Intervention de éric Dupond-Moretti

Séance en hémicycle du jeudi 14 janvier 2021 à 9h00
Conclusions du rapport de la commission d'enquête sur les obstacles à l'indépendance du pouvoir judiciaire

éric Dupond-Moretti, garde des sceaux, ministre de la justice :

Cette orientation me semble surtout poser des difficultés au regard de la dualité de missions confiées aux magistrats du parquet. Ceux-ci sont soumis aux mêmes devoirs d'impartialité que les magistrats du siège et développent librement à l'audience les observations « qu'ils croient convenables au bien de la justice », pour reprendre la formule du code de procédure pénale. Ils sont aussi chargés de la mise en oeuvre de la politique pénale, qui participe des politiques publiques du Gouvernement et qui relève de la responsabilité exclusive du garde des sceaux.

Concernant les autres propositions de réforme constitutionnelle, je suis très partagé. Je peux ainsi vous rejoindre sur la proposition consistant à inscrire dans la Constitution que le Conseil supérieur de la magistrature peut se saisir d'office de toute question relative à l'indépendance de l'autorité judiciaire. Je rejoins également la proposition de la commission d'enquête de renforcer les pouvoirs d'investigation du CSM, à quelques nuances près.

En revanche, je ne partage pas la proposition visant à inscrire dans la Constitution que tout magistrat pourra saisir le CSM s'il estime que son indépendance ou son impartialité est mise en cause. Cela entrerait, en effet, en contradiction avec des mécanismes qui existent déjà : les magistrats ont la possibilité de saisir le collège de déontologie des magistrats de l'ordre judiciaire, sur toute préoccupation d'ordre déontologique.

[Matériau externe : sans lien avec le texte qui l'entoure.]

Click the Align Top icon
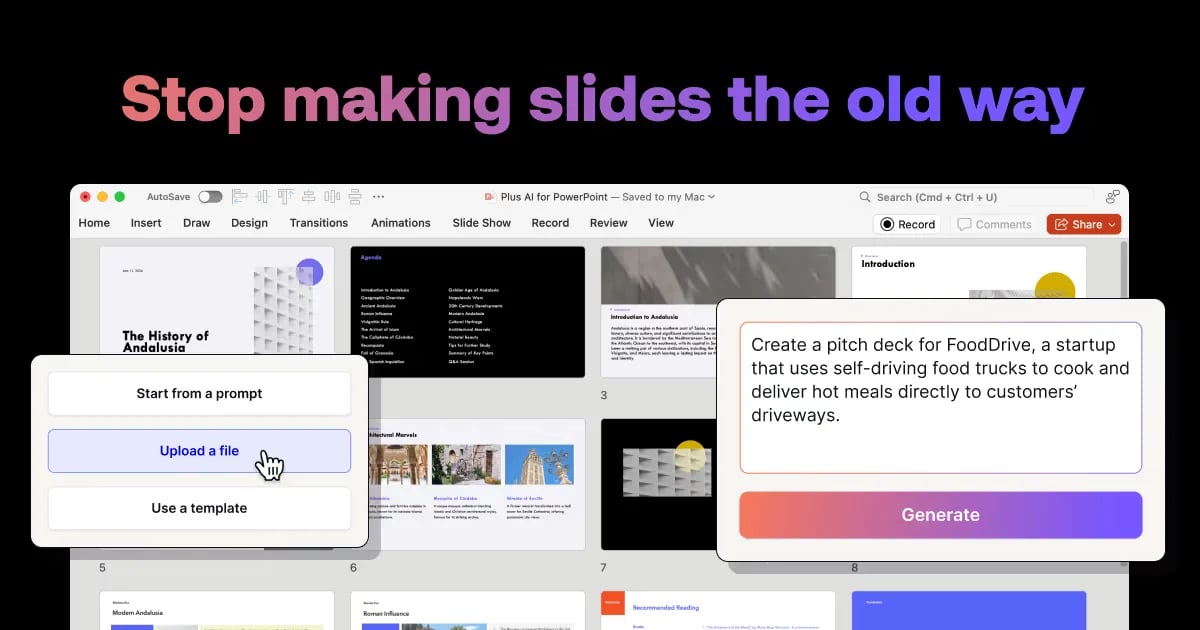Image resolution: width=1200 pixels, height=630 pixels. (286, 197)
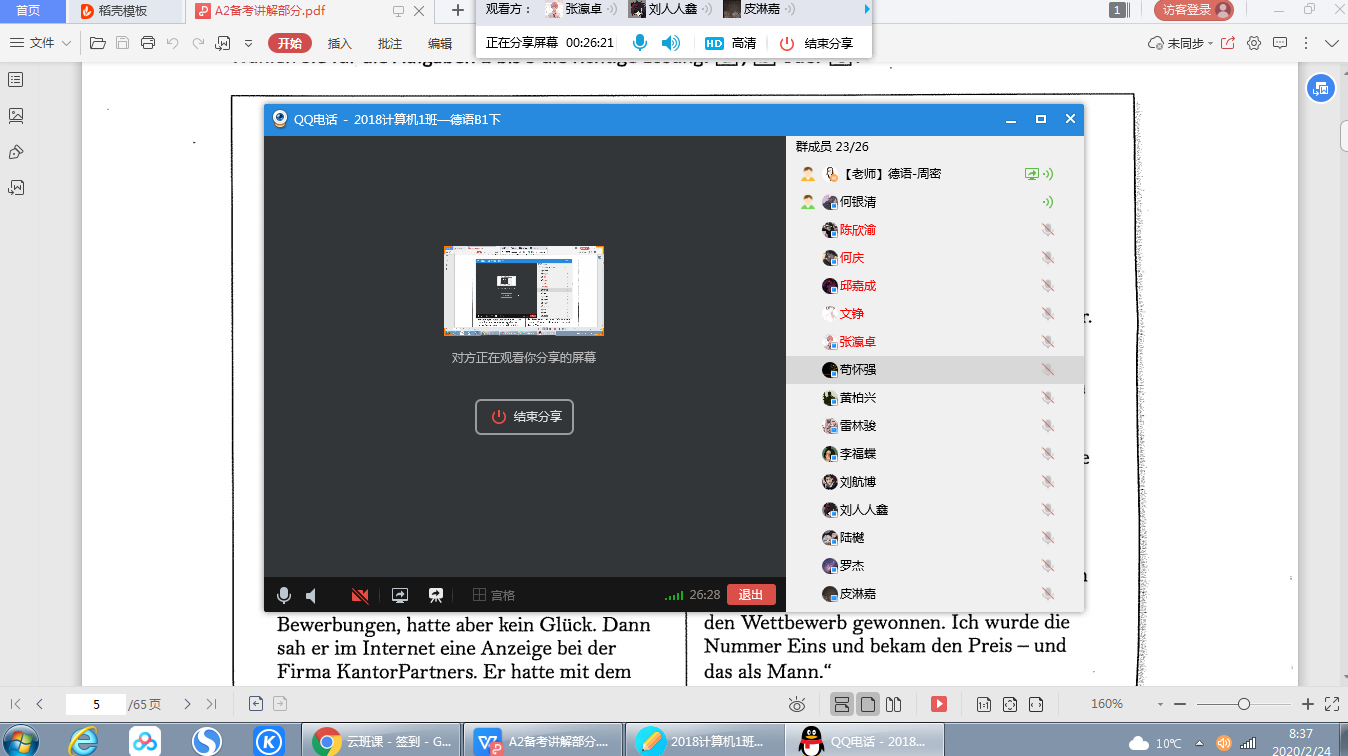This screenshot has width=1348, height=756.
Task: Open the thumbnails panel in left sidebar
Action: (x=16, y=116)
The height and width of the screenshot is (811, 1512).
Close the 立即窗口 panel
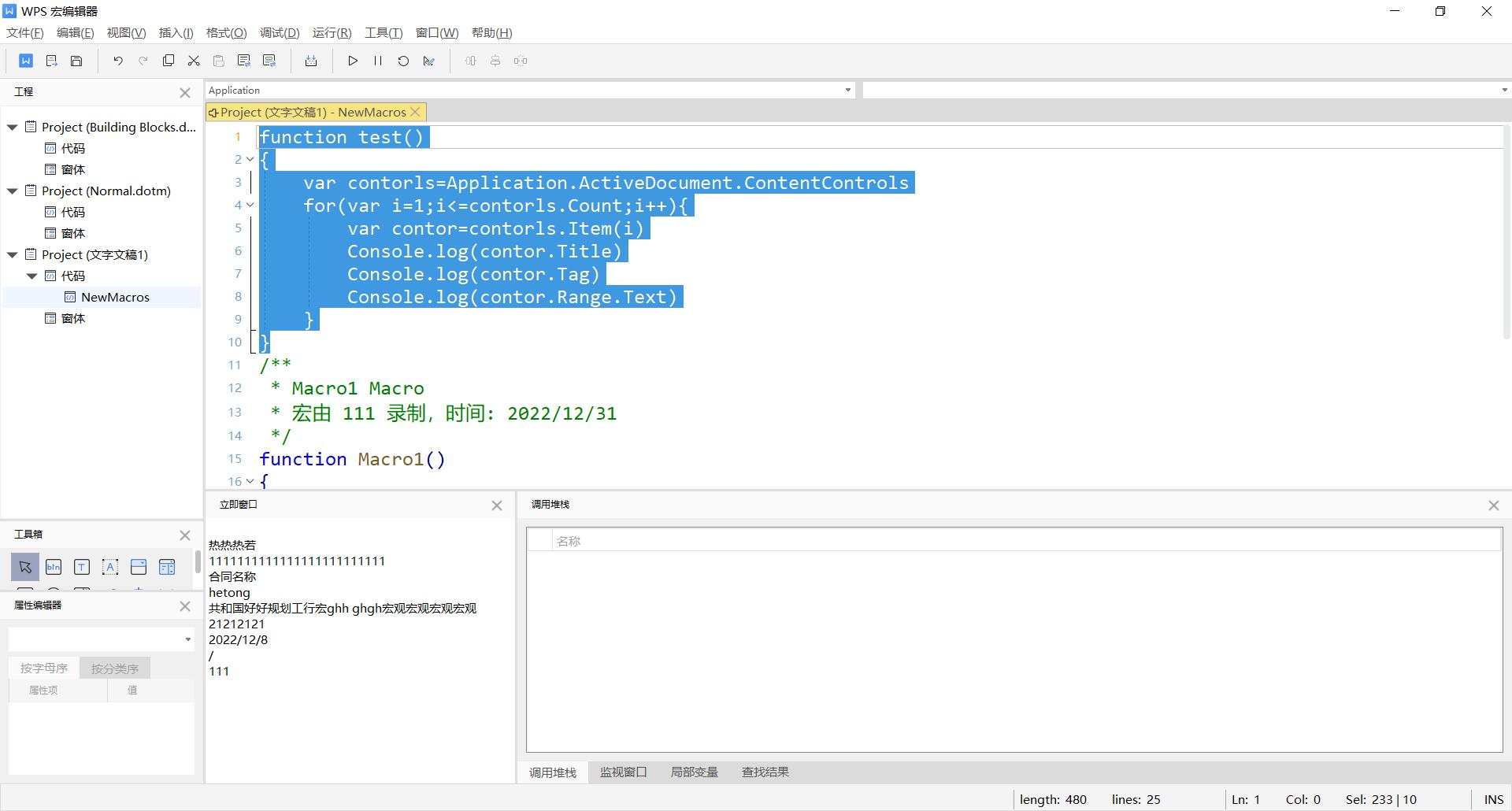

J'ai toujours dit que l'indépendance ne peut pas être synonyme d'irresponsabilité. Je considère que les garanties statutaires accordées doivent être consolidées, par un renforcement des obligations déontologiques et du régime de responsabilité des magistrats. Voulez-vous quelques chiffres ? Depuis 2015, 1 369 justiciables ont adressé une plainte au Conseil supérieur de la magistrature : trente-neuf d'entre elles ont été déclarées recevables, trois ont abouti à une procédure disciplinaire : zéro, vous m'entendez bien, zéro condamnation.